### [Given passage]
* * * * * * *

I don't get a chance to watch as much fighting as I would like, often because I am on the archery range, marshalling. The fighting I do see, however, doesn't look particularly unreal to me. I still hold my breath when a shot looks particularly hard or seems to cause a fighter more than a routine bruise, and cheer (at least inwardly) when both fighters rise and shake hands and leave the field as friends. This is magic.


I love the A & S displays. Wow! what amazing abilities some of our friends have. I want to learn it all, but know that I don't have the time, discipline, money, or skill....Magic...it's here, too.


Watching as a gentleman, without a word, picks up or takes a burden from a lady. Perhaps she is new enough to not even have her AoA, and he a knight or duke or a typical teen also without being asked, offers to help set up a pavilion or serve a feast....these are magic.


I have dined with the King and Queen as the guest of the newly appointed Royal Huntsman...WOW!!! that was a magic moment!!! How many people sup with a Queen and share child-rearing and childhood stories. It's been three years and I still am amazed!


I have watched as my friends were called before their sovereigns and were awarded rank, precedence, and honor. I can't think of anything more magical than that....unless it has been getting that summons myself. Each time it has happened, I have been awed, overwhelmed, swept up and away....Yep...magic.

* * * * * * *

### [Record list]
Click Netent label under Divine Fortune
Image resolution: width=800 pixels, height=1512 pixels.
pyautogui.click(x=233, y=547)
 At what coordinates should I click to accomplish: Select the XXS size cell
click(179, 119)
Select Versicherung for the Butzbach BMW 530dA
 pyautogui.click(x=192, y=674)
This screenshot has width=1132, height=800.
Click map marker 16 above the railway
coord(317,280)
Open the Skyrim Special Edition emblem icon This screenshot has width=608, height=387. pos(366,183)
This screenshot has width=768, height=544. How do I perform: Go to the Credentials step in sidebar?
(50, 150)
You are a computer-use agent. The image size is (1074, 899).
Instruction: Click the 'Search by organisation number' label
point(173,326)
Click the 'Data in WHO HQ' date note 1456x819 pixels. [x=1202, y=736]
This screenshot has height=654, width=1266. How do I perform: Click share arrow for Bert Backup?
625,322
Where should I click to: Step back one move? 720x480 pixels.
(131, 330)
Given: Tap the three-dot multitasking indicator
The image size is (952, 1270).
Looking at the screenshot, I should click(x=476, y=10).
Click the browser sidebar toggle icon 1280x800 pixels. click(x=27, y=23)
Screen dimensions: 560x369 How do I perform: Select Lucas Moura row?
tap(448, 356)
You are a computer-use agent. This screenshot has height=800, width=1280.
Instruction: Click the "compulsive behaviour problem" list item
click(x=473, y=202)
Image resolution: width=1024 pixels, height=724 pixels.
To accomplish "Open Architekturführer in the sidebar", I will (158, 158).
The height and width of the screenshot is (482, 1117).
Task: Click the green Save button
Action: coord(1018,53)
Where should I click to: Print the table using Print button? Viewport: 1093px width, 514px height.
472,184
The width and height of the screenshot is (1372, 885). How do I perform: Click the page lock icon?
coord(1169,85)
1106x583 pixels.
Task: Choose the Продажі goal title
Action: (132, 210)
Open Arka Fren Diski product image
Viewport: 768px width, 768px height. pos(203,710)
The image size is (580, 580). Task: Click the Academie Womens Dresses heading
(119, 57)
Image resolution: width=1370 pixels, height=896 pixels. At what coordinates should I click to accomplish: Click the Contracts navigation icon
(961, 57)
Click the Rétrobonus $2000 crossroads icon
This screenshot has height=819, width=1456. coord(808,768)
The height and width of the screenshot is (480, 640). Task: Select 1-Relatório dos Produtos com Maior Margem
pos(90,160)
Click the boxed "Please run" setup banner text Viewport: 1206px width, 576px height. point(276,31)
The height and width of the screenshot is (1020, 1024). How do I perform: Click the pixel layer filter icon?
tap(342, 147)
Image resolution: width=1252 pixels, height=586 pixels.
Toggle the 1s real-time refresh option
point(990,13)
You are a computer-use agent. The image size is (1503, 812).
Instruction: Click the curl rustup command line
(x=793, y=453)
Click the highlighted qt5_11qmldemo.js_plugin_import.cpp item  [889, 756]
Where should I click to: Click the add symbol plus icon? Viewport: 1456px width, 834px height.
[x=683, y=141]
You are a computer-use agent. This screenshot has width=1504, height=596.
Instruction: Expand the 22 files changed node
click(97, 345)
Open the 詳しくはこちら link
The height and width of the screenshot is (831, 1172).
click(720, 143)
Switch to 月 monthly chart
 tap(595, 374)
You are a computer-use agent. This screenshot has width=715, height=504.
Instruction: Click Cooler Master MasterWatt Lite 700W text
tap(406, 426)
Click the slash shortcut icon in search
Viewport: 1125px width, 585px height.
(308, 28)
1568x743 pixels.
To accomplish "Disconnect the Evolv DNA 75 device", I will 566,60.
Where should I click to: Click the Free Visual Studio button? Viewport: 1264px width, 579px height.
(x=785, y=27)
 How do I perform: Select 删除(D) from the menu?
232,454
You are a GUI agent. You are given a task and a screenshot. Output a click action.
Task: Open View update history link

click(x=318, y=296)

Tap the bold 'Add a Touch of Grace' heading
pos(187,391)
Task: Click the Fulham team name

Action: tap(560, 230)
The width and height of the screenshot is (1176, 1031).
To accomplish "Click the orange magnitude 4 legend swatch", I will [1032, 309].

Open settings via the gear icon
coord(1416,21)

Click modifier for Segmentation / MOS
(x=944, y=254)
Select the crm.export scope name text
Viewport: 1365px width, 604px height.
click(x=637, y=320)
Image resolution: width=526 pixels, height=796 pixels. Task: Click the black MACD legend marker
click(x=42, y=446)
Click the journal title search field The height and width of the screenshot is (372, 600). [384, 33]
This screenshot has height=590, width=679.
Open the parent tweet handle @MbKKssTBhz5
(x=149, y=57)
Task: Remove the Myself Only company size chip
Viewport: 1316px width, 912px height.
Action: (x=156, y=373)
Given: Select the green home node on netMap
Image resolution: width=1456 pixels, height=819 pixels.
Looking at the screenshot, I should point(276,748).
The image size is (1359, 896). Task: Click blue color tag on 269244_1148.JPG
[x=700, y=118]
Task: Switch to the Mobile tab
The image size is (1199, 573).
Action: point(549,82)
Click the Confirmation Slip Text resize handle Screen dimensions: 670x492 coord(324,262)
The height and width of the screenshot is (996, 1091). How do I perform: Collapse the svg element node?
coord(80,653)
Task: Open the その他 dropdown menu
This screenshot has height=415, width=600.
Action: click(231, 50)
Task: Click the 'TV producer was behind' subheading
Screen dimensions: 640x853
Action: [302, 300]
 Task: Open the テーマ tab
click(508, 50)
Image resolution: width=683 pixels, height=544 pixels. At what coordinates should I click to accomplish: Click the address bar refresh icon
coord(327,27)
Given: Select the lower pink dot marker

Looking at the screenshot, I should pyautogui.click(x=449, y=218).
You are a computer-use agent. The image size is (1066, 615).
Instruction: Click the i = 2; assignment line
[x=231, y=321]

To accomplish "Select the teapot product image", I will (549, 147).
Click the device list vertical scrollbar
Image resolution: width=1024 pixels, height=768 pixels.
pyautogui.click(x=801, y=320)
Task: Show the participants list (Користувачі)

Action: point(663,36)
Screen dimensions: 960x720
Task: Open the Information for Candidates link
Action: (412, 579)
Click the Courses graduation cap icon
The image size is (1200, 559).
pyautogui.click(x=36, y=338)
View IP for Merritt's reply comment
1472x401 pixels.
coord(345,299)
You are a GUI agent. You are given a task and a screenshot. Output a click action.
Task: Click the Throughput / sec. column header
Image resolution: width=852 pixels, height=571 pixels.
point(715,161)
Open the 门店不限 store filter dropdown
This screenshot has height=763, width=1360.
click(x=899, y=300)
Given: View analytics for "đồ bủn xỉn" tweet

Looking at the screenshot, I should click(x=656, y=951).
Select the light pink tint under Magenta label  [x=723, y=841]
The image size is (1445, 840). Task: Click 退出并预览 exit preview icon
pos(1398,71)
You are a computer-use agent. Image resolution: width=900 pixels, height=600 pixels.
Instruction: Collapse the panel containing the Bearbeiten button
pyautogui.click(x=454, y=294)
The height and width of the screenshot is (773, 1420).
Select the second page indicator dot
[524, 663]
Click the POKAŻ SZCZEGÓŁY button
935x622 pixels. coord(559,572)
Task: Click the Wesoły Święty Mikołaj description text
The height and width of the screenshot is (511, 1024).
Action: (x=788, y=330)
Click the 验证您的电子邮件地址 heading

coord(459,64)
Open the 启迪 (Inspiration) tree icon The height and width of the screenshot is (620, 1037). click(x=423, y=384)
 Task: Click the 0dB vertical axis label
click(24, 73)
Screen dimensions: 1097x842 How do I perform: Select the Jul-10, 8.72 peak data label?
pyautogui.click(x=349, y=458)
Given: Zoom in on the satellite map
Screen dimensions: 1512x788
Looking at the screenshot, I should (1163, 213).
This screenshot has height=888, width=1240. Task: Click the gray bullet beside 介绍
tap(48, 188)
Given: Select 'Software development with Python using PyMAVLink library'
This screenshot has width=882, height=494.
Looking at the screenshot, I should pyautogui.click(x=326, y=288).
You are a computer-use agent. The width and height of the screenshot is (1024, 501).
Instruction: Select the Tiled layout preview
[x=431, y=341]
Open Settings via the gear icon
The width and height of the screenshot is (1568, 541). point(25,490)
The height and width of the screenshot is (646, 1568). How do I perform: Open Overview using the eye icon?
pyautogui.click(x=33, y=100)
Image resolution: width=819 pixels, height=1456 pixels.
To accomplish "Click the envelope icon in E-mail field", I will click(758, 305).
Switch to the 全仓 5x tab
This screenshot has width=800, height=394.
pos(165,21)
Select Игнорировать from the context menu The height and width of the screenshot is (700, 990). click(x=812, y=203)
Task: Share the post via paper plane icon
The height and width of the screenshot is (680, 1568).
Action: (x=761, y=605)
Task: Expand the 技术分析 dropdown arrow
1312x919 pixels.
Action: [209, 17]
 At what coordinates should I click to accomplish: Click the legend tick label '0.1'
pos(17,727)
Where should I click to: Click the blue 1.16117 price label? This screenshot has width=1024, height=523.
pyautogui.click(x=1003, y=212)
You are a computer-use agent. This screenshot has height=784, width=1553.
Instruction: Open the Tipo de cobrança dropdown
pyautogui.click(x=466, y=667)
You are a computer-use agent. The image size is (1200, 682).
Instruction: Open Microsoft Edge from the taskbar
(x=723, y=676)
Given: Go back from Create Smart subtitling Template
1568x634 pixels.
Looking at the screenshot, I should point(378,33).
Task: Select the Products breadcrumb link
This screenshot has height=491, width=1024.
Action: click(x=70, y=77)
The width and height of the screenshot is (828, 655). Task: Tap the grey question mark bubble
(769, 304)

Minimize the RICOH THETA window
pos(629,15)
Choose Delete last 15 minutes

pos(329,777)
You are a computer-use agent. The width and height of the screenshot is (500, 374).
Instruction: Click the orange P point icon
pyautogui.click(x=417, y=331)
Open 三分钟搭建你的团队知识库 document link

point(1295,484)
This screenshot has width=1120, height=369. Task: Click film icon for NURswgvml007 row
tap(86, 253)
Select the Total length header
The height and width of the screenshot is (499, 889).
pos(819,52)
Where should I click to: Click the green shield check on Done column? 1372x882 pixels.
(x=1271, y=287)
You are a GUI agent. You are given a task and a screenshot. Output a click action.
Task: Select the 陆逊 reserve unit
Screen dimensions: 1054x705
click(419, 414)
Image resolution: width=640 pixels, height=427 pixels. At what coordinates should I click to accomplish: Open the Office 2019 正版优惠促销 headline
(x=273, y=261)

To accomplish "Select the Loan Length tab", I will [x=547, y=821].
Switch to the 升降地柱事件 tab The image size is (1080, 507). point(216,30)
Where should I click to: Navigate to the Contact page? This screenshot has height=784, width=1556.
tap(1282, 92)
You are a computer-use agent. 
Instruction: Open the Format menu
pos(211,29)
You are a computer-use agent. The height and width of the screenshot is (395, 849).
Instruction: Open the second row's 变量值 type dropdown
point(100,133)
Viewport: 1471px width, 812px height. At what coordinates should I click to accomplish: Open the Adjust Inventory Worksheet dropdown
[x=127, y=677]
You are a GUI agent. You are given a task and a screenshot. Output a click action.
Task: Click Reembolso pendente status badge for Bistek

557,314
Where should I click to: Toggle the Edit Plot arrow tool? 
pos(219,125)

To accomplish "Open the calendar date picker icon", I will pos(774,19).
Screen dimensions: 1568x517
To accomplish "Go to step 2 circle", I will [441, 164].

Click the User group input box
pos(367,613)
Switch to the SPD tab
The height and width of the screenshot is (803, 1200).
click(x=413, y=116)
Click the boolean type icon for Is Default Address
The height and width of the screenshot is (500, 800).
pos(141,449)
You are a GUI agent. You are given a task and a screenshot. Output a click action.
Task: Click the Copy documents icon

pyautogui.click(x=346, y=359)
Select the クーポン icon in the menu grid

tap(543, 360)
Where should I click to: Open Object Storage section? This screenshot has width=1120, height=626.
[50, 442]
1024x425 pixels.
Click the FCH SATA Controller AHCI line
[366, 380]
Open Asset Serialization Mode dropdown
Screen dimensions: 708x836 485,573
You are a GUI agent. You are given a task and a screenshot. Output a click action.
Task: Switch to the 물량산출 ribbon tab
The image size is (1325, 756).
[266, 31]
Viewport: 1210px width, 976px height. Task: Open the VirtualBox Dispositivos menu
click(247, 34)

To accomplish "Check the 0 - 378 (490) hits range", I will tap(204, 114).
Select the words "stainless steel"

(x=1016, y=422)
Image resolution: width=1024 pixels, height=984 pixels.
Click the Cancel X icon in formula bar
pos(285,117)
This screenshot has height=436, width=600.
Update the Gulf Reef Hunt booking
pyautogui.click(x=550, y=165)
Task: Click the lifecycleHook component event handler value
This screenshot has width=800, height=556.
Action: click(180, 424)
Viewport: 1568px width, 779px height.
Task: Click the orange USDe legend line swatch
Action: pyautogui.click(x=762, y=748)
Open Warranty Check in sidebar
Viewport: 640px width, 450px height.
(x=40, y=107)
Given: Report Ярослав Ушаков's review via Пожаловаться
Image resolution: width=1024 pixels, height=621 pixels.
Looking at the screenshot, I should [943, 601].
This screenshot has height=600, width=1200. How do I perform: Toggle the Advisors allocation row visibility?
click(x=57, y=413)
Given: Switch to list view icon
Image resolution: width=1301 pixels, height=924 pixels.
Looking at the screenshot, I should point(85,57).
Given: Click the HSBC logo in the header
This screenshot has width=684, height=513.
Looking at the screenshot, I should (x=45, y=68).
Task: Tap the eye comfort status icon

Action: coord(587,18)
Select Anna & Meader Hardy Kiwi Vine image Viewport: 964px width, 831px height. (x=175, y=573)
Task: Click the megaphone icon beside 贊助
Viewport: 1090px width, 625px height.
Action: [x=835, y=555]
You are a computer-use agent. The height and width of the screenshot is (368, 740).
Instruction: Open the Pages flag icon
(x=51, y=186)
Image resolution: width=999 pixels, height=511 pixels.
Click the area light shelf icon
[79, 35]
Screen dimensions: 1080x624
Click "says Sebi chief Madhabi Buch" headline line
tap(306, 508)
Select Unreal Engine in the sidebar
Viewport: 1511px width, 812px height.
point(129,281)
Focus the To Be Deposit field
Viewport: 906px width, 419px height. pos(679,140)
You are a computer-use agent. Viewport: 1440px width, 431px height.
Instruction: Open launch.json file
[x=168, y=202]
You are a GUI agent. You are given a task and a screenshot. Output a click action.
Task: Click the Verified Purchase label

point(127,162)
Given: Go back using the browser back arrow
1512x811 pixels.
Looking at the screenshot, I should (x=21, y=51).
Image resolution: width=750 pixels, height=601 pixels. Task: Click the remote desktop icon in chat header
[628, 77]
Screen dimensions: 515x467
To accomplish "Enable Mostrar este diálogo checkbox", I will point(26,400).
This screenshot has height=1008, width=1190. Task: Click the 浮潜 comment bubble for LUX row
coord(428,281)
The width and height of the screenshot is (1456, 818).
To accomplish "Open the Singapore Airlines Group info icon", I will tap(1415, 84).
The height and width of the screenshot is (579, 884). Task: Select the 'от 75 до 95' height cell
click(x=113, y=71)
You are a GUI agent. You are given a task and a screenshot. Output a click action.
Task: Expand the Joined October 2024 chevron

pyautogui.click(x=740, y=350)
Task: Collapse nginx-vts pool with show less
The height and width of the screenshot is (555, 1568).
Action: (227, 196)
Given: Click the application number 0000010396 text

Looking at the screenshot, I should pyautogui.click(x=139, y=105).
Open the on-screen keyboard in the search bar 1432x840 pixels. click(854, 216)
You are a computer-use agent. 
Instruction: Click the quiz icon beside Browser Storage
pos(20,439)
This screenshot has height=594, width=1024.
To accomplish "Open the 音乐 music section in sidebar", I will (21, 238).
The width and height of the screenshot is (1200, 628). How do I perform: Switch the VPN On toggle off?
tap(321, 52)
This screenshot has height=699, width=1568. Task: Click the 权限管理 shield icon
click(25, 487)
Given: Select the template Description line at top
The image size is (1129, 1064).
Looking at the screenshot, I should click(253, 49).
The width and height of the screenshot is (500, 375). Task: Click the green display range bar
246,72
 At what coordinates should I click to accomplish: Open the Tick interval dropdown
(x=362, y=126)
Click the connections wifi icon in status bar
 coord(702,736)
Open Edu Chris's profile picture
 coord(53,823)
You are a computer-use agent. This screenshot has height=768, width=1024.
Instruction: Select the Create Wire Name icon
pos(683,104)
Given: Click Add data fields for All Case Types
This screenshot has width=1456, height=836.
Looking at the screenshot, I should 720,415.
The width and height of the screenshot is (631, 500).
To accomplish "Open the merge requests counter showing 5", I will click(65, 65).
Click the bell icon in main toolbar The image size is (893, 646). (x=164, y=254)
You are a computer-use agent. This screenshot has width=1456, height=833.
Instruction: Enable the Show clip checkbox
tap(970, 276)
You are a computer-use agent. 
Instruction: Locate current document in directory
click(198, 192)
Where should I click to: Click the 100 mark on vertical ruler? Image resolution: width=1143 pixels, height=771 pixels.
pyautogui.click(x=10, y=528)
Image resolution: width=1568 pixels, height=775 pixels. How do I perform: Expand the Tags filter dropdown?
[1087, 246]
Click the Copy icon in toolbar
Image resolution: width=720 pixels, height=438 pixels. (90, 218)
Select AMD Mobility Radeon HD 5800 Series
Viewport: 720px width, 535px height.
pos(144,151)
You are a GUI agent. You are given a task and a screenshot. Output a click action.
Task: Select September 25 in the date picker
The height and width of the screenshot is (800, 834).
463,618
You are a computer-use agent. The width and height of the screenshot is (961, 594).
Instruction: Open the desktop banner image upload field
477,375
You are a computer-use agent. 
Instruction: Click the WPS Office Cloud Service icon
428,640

* * * * * * *

### [Requirements]
Please carry on the reflection about finding magic at these gatherings, starting after its final sentence.

### [Result below]
Each Coronation that I have been able to attend, I cry with sadness at the departure of the old Crown and weep with joy at the crowning of the Heirs as they take the Sable Thrones. The Lion's challenge, The Roses welcoming their new member, The releasing and renewing of the fealty of the Knights and Peers.....I often shed a tear at each. If this isn't magic, I don't know what you would call it.


I have met the most amazing people. Count Simon and His lovely Countess, Tessa. Sir Karl and Mistress Kasilda, Master Don Robin of Gilwel, Master Modius and Countess Sara, HL Jean Paul de Calmont, HL Moreg (who sadly has moved to Meridies) Count Gunthar, I could count people by the hundreds and still have more to mention. Most of them, I only see at events somewhere far from our home, or theirs. This is the only chance we often have to catch up on each other's lives, both SCA and modern. I'm sorry if our chat of life outside the SCA disrupts the ambiance for some, but quite honestly, tough! Mostly we talk of things that have been going on around us, but we do share things about our non SCA lives, too. If it takes that little to 'ruin' things for some folks...well they need to re-evaluate what the SCA is about.


A couple of years ago, I met my knight in shining armor. He may not be in armor anymore, but he is a Knight and he shines with all the light in the world for me. Sharing the dream together is definitely magic. Finding a soulmate is magic. Being proposed to at your first Gulf War and having a shooting star slice the sky during court immediately afterwards...magic.


And finally, at the close of every court, having my heart swell with love and pride...Long live the Queen, Long live the King, and Long Live ANSTEORRA!!!! 100% pure unadulterated magic.


Lyneya de Grey.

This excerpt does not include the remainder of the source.